Sunday, January 05, 2014

50 States: Alaska - Denali and Coldfoot

I recently completed a Bucket List type of challenge, which was to visit all fifty states. I completed this goal when I visited Alaska this summer. As luck would have it, a high school friend has retired to a small community just outside of Anchorage and offered to host us for our visit.

We used Eagle River as a center for side trips, the longest of which took us to Denali, Fairbanks, and ultimately to above the Arctic Circle. Wiseman, Alaska is one of the more unique places I have visited. A former Klondike Gold Rush village, it has dwindled down to about two dozen year round residents. The most prominent citizen of Wiseman is Jack Reakoff, a subsistence hunter who also conducts tours to visitors like us. This truly was a visit to a portion of Alaska which is slowly disappearing.


Wiseman is just up the Alaska Highway from Coldfoot, the last truckstop between Fairbanks and Prudhoe Bay. It has the airport we flew into and a dirt lot gas station where the 'ice road' truckers stop for their last indoor toilet for 240 miles.


Above left is the Coldfoot Airport where you can see the Alaska Pipline meandering across the tundra and on the right is the airport office. Below is a panorama of eighteen wheelers at the truck stop.

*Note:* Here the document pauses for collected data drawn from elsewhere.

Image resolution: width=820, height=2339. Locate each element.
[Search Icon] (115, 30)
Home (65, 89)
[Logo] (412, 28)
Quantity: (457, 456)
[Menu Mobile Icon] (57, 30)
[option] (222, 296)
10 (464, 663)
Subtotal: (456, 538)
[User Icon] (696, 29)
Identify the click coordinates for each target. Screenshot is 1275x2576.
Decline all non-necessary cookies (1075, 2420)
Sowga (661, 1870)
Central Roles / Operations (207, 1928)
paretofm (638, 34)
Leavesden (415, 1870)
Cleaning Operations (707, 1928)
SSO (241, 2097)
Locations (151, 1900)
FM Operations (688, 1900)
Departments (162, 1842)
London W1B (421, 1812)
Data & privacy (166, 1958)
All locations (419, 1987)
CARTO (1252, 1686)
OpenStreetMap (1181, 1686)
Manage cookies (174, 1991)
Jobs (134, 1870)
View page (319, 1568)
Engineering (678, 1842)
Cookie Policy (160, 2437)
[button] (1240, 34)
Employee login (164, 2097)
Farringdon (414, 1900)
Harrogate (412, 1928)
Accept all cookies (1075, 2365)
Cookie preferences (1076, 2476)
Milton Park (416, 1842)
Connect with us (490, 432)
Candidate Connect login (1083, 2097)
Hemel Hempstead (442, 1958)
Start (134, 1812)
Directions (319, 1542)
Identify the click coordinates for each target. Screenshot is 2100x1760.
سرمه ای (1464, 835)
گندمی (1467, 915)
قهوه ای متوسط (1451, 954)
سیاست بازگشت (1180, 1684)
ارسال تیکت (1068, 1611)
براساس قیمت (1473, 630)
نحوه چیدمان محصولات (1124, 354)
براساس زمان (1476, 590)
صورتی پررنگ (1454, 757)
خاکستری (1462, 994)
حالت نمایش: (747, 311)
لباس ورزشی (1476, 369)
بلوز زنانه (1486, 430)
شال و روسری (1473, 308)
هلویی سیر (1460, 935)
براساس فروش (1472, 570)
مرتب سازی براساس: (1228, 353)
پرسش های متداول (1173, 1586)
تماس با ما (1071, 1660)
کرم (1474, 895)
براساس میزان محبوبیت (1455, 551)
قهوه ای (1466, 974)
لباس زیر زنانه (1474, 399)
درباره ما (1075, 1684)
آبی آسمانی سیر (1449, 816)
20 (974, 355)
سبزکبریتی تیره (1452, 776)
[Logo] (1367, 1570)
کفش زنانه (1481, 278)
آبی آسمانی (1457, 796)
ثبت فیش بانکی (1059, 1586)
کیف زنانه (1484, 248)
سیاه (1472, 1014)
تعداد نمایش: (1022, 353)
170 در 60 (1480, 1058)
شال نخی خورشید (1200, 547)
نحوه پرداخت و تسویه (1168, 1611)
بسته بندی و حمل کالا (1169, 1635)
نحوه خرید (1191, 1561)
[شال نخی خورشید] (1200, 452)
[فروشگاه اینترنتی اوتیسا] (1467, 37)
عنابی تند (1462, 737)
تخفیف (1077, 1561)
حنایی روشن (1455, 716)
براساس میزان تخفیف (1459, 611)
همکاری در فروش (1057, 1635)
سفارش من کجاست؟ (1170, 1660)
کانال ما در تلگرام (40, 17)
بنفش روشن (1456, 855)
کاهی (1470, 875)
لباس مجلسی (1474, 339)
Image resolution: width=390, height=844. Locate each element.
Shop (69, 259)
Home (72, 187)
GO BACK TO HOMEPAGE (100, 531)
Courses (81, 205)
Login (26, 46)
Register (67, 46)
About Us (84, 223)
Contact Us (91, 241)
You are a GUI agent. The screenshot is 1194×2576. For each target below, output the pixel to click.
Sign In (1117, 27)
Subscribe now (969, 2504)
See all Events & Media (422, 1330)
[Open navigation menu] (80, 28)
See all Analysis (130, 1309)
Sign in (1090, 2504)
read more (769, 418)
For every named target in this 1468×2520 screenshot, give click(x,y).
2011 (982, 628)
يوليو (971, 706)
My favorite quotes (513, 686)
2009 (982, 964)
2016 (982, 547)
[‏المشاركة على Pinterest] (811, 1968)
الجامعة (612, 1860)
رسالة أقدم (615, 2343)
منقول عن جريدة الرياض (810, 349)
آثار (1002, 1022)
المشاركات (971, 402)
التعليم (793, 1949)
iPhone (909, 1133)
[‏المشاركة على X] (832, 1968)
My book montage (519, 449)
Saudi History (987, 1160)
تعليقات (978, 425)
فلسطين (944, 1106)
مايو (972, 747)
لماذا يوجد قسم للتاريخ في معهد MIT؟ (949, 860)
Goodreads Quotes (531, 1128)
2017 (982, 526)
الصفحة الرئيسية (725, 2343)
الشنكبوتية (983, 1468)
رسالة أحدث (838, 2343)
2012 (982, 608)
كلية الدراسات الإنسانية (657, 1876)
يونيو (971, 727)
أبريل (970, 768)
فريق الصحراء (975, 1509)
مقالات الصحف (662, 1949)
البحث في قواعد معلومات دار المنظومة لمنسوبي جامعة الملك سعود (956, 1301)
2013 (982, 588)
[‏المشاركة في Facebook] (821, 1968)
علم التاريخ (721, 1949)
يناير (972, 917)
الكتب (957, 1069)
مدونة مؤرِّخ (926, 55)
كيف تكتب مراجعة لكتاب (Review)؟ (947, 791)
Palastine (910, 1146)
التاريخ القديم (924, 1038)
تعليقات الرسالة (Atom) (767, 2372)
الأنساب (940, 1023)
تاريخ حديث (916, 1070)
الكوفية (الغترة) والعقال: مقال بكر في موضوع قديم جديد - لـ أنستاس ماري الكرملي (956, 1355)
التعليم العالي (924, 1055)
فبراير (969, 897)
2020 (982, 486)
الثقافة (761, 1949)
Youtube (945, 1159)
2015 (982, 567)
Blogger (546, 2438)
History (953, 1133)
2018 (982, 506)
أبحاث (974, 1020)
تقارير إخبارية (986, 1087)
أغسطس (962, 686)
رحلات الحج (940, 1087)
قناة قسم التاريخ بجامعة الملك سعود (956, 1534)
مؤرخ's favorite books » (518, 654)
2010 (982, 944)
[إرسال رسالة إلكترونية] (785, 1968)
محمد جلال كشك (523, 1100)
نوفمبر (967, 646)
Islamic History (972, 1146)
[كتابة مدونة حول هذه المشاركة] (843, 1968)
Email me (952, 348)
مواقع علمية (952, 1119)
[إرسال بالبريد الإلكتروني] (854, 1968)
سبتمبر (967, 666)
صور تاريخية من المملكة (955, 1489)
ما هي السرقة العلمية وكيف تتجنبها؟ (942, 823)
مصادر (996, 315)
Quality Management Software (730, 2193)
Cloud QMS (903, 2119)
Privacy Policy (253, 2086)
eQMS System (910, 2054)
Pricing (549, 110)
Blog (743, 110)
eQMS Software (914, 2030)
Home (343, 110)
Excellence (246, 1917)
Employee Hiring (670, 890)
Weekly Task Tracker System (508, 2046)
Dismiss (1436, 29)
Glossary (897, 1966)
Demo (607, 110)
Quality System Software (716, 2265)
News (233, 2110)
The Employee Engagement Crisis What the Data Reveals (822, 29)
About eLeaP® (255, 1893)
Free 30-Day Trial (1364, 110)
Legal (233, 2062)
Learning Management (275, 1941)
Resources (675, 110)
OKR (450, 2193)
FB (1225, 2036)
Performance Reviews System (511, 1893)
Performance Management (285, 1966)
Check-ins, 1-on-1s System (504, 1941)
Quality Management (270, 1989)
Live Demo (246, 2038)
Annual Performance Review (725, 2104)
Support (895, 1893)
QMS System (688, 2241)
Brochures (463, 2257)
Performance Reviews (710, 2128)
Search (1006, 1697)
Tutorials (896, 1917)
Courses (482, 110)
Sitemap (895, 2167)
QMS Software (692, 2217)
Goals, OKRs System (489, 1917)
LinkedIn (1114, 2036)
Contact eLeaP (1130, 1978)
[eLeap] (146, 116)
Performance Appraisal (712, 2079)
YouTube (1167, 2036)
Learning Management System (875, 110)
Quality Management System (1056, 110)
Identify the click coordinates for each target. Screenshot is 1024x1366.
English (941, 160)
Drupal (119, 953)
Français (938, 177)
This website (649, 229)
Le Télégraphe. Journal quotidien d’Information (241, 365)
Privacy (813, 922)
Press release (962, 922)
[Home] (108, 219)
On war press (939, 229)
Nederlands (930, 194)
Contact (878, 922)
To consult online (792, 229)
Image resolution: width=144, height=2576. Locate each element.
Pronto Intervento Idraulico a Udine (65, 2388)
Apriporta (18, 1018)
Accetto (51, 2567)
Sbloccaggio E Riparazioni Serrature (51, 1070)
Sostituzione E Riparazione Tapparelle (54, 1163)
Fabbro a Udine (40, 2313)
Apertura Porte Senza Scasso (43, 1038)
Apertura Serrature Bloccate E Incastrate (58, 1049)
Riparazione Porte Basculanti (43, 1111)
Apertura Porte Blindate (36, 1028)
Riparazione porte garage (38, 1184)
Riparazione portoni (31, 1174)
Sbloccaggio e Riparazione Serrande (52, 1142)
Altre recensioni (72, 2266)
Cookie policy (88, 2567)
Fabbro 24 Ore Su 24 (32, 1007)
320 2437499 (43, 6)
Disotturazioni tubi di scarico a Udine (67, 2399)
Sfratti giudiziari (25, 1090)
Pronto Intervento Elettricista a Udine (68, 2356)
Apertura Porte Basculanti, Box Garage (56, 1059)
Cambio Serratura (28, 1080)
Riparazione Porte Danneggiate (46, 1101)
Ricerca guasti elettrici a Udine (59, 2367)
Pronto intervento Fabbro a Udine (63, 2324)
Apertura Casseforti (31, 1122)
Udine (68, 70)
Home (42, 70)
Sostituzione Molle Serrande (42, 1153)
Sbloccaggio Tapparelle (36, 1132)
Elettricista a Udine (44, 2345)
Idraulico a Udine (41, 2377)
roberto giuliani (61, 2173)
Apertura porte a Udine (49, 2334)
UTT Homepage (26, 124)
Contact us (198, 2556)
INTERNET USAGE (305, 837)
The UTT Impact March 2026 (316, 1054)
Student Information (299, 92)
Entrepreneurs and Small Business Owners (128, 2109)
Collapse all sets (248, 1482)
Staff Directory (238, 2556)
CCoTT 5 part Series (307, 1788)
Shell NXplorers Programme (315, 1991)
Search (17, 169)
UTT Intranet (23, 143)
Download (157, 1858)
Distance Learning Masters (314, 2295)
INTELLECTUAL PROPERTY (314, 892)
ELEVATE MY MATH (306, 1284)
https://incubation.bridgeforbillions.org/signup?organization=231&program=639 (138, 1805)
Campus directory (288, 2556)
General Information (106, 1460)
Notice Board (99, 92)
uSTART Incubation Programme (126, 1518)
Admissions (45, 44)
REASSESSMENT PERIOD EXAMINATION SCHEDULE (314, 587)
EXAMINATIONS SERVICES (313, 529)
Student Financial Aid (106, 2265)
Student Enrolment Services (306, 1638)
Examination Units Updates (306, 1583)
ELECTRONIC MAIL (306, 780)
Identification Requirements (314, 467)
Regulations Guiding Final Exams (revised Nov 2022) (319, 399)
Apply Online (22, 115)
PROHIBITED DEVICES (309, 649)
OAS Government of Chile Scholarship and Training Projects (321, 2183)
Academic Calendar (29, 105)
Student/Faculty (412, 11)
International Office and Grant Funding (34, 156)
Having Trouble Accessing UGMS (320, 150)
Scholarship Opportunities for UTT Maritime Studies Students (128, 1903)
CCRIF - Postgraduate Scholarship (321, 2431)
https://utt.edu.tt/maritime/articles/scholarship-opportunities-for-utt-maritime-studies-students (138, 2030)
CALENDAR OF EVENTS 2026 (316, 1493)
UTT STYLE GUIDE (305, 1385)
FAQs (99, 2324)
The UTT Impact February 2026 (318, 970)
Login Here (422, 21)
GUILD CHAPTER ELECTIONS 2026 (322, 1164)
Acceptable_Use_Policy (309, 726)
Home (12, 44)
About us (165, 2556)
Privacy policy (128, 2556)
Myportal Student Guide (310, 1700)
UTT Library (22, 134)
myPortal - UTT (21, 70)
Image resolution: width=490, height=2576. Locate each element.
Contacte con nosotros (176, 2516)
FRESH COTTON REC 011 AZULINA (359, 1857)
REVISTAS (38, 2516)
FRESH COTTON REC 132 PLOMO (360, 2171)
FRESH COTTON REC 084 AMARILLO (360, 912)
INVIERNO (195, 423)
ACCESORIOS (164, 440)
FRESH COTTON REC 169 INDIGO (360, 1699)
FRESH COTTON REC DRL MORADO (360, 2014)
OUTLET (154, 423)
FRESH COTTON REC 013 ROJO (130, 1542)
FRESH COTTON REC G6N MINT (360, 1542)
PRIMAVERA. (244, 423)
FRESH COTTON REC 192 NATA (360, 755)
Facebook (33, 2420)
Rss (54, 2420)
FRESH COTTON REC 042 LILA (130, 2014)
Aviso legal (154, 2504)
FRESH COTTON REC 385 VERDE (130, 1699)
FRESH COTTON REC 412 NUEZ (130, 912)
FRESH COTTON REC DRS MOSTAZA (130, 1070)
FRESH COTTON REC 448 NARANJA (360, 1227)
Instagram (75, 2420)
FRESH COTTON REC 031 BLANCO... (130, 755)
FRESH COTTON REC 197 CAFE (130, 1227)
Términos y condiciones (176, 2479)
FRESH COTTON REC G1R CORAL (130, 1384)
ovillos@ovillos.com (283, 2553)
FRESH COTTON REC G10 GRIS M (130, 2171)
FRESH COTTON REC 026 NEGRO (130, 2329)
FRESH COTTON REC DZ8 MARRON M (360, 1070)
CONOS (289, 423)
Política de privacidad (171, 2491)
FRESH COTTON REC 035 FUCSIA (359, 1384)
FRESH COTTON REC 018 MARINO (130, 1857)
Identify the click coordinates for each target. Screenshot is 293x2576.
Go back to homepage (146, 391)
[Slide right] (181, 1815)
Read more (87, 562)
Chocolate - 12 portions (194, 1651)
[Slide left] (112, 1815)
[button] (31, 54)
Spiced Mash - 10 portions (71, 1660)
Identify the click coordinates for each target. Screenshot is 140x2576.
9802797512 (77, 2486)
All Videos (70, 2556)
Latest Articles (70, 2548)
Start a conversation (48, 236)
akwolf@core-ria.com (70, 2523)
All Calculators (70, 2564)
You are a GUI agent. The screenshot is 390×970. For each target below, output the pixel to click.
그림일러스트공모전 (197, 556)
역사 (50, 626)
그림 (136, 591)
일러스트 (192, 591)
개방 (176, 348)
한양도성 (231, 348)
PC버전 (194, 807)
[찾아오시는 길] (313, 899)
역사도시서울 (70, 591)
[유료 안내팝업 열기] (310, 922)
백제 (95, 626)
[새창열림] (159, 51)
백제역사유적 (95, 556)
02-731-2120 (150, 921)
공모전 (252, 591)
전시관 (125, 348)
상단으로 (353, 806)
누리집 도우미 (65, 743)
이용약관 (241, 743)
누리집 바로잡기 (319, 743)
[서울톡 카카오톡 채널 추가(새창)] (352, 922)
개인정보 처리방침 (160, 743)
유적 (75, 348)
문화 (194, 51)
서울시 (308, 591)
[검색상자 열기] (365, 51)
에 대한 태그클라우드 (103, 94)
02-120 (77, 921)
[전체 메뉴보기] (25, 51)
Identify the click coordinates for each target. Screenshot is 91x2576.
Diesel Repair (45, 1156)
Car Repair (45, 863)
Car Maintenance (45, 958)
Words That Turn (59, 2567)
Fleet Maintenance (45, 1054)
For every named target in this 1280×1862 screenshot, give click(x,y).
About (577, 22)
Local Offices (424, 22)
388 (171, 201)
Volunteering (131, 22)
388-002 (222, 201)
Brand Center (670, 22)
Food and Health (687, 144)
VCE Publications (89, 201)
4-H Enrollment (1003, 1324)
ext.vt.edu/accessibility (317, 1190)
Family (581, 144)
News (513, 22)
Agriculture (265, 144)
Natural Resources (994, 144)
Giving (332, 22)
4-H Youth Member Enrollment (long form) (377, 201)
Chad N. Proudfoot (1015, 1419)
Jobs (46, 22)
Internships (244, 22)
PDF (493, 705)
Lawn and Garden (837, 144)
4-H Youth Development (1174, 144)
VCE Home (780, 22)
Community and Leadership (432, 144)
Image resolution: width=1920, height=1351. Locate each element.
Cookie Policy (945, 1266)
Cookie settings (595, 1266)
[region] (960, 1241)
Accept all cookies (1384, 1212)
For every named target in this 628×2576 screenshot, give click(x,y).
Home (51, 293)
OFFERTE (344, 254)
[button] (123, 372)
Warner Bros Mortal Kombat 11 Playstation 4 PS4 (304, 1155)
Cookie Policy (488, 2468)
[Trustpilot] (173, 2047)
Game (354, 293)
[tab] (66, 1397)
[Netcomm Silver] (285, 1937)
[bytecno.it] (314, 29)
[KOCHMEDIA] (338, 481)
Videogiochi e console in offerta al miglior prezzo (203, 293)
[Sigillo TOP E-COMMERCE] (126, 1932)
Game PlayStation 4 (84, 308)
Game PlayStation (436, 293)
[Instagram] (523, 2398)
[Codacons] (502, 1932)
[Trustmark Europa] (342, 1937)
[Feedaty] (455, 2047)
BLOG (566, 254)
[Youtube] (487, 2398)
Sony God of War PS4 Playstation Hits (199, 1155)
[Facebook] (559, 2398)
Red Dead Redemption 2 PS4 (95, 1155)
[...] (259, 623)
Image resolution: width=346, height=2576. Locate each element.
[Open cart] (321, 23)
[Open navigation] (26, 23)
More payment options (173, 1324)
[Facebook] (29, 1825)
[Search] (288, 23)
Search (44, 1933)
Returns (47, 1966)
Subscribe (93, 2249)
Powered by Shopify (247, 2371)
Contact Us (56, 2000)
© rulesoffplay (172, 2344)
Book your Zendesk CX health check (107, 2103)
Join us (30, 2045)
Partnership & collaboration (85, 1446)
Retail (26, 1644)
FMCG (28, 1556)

Our trip to Coldfoot took us by train to Denali National Park. We arrived there on a warm (for Alaska) clear day and impulsively booked a sightseeing flight over Mt. McKinley. We were lucky to do it when we did as we got some good glimpses of the huge mountain before it clouded over for the rest of our trip. 


The main purpose of the Denali stop was for wildlife viewing. It was a eight hour train ride from Anchorage just to get to Denali. There are two types of tour trips through Denali. The first is a 'guided' tour on converted school buses where a tour guide points out wildlife and gives short talks about the park and the area. The second style is an unguided trip which goes a little deeper into the park. In practice, there is little difference between the two. In either case, expect to spend six to eight hours in modest comfort while squinting to see wildlife in the distance.


The biggest realization about Denali is how vast the park is and how sparse the inhabitants are. Between the two days we did manage to see all of what is called the Big Five, bears, moose, sheep, caribou, and wolves. Of these, wolves are the rarest but we did see one roaming on a distant river bank. An Alaskan resident we later met was furious because she has been to to Denali many times and never seen a wolf although she recognized the site where we saw it.



The hotel we stayed at in Denali was affiliated with Royal Caribbean Cruises which seemingly only rents to people over the age of 80. Rather than do the atrocious sounding dinner theater, we took a shuttle bus into Healy where we found a great brew pub. Healy is also the last town Chris Chandless stopped in before the went on his ill-fated Into The Wild hike. The bus where he spent his last four months is less than 20 miles out of town. And the replica of the bus used for the Sean Penn directed movie is on the grounds of the 49th State Brewery.


The central Alaska region truly is still an untamed area full of colorful people, beautiful scenery and incredible wildlife. You owe it to yourself to see it on your own.

Check out more photos of Denali and Coldfoot.

1 comment:

Michigoose said...

Wow--this is great! I saw four of the big five (no wolves. . . now that I think about it, I've never seen a wolf) in Yellowstone and was somewhat surprised at how much different it feels to see them on their own turf. Looks like you guys had a great time, and the picture of Mt McKinley/Denali is stunning.